= THE EXERCISE =
Reproduce the material below line for line, without changing anything.
"""
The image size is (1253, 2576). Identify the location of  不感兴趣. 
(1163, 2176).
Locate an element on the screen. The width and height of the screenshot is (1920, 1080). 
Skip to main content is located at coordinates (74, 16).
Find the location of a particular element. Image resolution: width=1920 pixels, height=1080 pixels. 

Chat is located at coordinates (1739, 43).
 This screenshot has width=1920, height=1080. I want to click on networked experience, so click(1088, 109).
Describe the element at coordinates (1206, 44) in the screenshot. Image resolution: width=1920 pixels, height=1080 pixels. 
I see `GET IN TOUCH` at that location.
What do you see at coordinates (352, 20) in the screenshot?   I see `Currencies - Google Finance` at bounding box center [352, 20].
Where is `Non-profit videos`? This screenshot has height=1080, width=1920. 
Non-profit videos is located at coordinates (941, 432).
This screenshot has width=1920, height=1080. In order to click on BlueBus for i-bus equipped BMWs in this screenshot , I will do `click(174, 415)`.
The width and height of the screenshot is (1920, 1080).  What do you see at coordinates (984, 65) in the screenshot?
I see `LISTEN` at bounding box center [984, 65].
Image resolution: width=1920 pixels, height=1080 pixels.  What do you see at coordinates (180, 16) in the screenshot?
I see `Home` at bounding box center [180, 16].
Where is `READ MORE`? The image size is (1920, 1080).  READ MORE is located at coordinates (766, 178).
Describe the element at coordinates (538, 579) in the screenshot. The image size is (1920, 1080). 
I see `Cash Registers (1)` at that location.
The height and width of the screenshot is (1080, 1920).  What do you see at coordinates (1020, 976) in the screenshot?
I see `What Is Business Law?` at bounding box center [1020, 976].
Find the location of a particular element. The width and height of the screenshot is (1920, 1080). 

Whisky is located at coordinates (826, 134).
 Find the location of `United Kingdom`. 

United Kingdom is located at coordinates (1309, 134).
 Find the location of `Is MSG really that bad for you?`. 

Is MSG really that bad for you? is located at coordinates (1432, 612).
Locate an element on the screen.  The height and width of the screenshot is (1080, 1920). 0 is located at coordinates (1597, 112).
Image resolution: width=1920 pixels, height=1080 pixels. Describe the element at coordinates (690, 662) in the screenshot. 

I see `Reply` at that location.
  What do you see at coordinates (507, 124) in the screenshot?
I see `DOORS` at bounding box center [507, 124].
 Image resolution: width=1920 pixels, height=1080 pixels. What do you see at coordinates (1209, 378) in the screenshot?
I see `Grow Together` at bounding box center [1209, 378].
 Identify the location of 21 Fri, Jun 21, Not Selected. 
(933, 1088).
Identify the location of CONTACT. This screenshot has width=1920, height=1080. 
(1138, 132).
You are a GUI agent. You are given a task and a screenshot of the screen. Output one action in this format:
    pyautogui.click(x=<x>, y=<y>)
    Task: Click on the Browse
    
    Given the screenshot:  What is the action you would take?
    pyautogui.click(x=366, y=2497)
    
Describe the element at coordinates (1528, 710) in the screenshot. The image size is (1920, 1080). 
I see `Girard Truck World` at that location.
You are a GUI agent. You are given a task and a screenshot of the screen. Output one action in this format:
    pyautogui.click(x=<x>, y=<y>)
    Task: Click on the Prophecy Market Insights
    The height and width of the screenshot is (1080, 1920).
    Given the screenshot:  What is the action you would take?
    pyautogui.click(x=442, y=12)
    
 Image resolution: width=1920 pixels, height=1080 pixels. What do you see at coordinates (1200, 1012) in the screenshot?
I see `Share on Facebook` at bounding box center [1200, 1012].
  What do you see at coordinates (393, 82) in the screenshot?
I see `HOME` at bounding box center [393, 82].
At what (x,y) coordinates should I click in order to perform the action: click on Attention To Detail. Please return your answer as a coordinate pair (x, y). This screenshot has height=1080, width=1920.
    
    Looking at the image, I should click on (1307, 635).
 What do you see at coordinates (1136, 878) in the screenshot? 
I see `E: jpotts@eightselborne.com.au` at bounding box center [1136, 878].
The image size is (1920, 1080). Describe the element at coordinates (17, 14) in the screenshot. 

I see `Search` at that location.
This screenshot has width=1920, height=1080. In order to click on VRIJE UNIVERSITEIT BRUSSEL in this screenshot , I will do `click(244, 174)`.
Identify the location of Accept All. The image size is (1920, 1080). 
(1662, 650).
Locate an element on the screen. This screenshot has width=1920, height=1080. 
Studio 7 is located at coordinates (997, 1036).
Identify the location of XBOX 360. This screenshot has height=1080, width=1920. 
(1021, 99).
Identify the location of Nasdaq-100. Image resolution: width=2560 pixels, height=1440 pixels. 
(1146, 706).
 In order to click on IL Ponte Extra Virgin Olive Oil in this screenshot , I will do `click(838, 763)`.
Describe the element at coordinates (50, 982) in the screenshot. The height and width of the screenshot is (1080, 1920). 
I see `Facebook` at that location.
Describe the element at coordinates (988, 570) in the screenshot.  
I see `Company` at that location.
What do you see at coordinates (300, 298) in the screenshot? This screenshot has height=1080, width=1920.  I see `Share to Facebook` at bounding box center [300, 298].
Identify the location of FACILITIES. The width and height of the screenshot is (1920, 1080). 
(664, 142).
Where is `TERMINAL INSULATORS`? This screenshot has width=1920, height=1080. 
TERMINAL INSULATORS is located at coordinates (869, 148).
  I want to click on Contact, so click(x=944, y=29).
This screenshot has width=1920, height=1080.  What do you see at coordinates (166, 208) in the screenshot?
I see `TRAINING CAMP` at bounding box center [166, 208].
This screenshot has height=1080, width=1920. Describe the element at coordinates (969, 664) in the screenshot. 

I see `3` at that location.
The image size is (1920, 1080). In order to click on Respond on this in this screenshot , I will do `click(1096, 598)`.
"""
= CORRECT OUTPUT =
The image size is (1253, 2576). Identify the location of  不感兴趣. 
(1163, 2176).
Locate an element on the screen. The width and height of the screenshot is (1920, 1080). 
Skip to main content is located at coordinates (74, 16).
Find the location of a particular element. Image resolution: width=1920 pixels, height=1080 pixels. 

Chat is located at coordinates (1739, 43).
 This screenshot has width=1920, height=1080. I want to click on networked experience, so click(1088, 109).
Describe the element at coordinates (1206, 44) in the screenshot. Image resolution: width=1920 pixels, height=1080 pixels. 
I see `GET IN TOUCH` at that location.
What do you see at coordinates (352, 20) in the screenshot?   I see `Currencies - Google Finance` at bounding box center [352, 20].
Where is `Non-profit videos`? This screenshot has height=1080, width=1920. 
Non-profit videos is located at coordinates (941, 432).
This screenshot has width=1920, height=1080. In order to click on BlueBus for i-bus equipped BMWs in this screenshot , I will do `click(174, 415)`.
The width and height of the screenshot is (1920, 1080).  What do you see at coordinates (984, 65) in the screenshot?
I see `LISTEN` at bounding box center [984, 65].
Image resolution: width=1920 pixels, height=1080 pixels.  What do you see at coordinates (180, 16) in the screenshot?
I see `Home` at bounding box center [180, 16].
Where is `READ MORE`? The image size is (1920, 1080).  READ MORE is located at coordinates (766, 178).
Describe the element at coordinates (538, 579) in the screenshot. The image size is (1920, 1080). 
I see `Cash Registers (1)` at that location.
The height and width of the screenshot is (1080, 1920).  What do you see at coordinates (1020, 976) in the screenshot?
I see `What Is Business Law?` at bounding box center [1020, 976].
Find the location of a particular element. The width and height of the screenshot is (1920, 1080). 

Whisky is located at coordinates (826, 134).
 Find the location of `United Kingdom`. 

United Kingdom is located at coordinates (1309, 134).
 Find the location of `Is MSG really that bad for you?`. 

Is MSG really that bad for you? is located at coordinates (1432, 612).
Locate an element on the screen.  The height and width of the screenshot is (1080, 1920). 0 is located at coordinates (1597, 112).
Image resolution: width=1920 pixels, height=1080 pixels. Describe the element at coordinates (690, 662) in the screenshot. 

I see `Reply` at that location.
  What do you see at coordinates (507, 124) in the screenshot?
I see `DOORS` at bounding box center [507, 124].
 Image resolution: width=1920 pixels, height=1080 pixels. What do you see at coordinates (1209, 378) in the screenshot?
I see `Grow Together` at bounding box center [1209, 378].
 Identify the location of 21 Fri, Jun 21, Not Selected. 
(933, 1088).
Identify the location of CONTACT. This screenshot has width=1920, height=1080. 
(1138, 132).
You are a GUI agent. You are given a task and a screenshot of the screen. Output one action in this format:
    pyautogui.click(x=<x>, y=<y>)
    Task: Click on the Browse
    
    Given the screenshot:  What is the action you would take?
    pyautogui.click(x=366, y=2497)
    
Describe the element at coordinates (1528, 710) in the screenshot. The image size is (1920, 1080). 
I see `Girard Truck World` at that location.
You are a GUI agent. You are given a task and a screenshot of the screen. Output one action in this format:
    pyautogui.click(x=<x>, y=<y>)
    Task: Click on the Prophecy Market Insights
    The height and width of the screenshot is (1080, 1920).
    Given the screenshot:  What is the action you would take?
    pyautogui.click(x=442, y=12)
    
 Image resolution: width=1920 pixels, height=1080 pixels. What do you see at coordinates (1200, 1012) in the screenshot?
I see `Share on Facebook` at bounding box center [1200, 1012].
  What do you see at coordinates (393, 82) in the screenshot?
I see `HOME` at bounding box center [393, 82].
At what (x,y) coordinates should I click in order to perform the action: click on Attention To Detail. Please return your answer as a coordinate pair (x, y). This screenshot has height=1080, width=1920.
    
    Looking at the image, I should click on (1307, 635).
 What do you see at coordinates (1136, 878) in the screenshot? 
I see `E: jpotts@eightselborne.com.au` at bounding box center [1136, 878].
The image size is (1920, 1080). Describe the element at coordinates (17, 14) in the screenshot. 

I see `Search` at that location.
This screenshot has width=1920, height=1080. In order to click on VRIJE UNIVERSITEIT BRUSSEL in this screenshot , I will do `click(244, 174)`.
Identify the location of Accept All. The image size is (1920, 1080). 
(1662, 650).
Locate an element on the screen. This screenshot has width=1920, height=1080. 
Studio 7 is located at coordinates (997, 1036).
Identify the location of XBOX 360. This screenshot has height=1080, width=1920. 
(1021, 99).
Identify the location of Nasdaq-100. Image resolution: width=2560 pixels, height=1440 pixels. 
(1146, 706).
 In order to click on IL Ponte Extra Virgin Olive Oil in this screenshot , I will do `click(838, 763)`.
Describe the element at coordinates (50, 982) in the screenshot. The height and width of the screenshot is (1080, 1920). 
I see `Facebook` at that location.
Describe the element at coordinates (988, 570) in the screenshot.  
I see `Company` at that location.
What do you see at coordinates (300, 298) in the screenshot? This screenshot has height=1080, width=1920.  I see `Share to Facebook` at bounding box center [300, 298].
Identify the location of FACILITIES. The width and height of the screenshot is (1920, 1080). 
(664, 142).
Where is `TERMINAL INSULATORS`? This screenshot has width=1920, height=1080. 
TERMINAL INSULATORS is located at coordinates (869, 148).
  I want to click on Contact, so click(x=944, y=29).
This screenshot has width=1920, height=1080.  What do you see at coordinates (166, 208) in the screenshot?
I see `TRAINING CAMP` at bounding box center [166, 208].
This screenshot has height=1080, width=1920. Describe the element at coordinates (969, 664) in the screenshot. 

I see `3` at that location.
The image size is (1920, 1080). In order to click on Respond on this in this screenshot , I will do `click(1096, 598)`.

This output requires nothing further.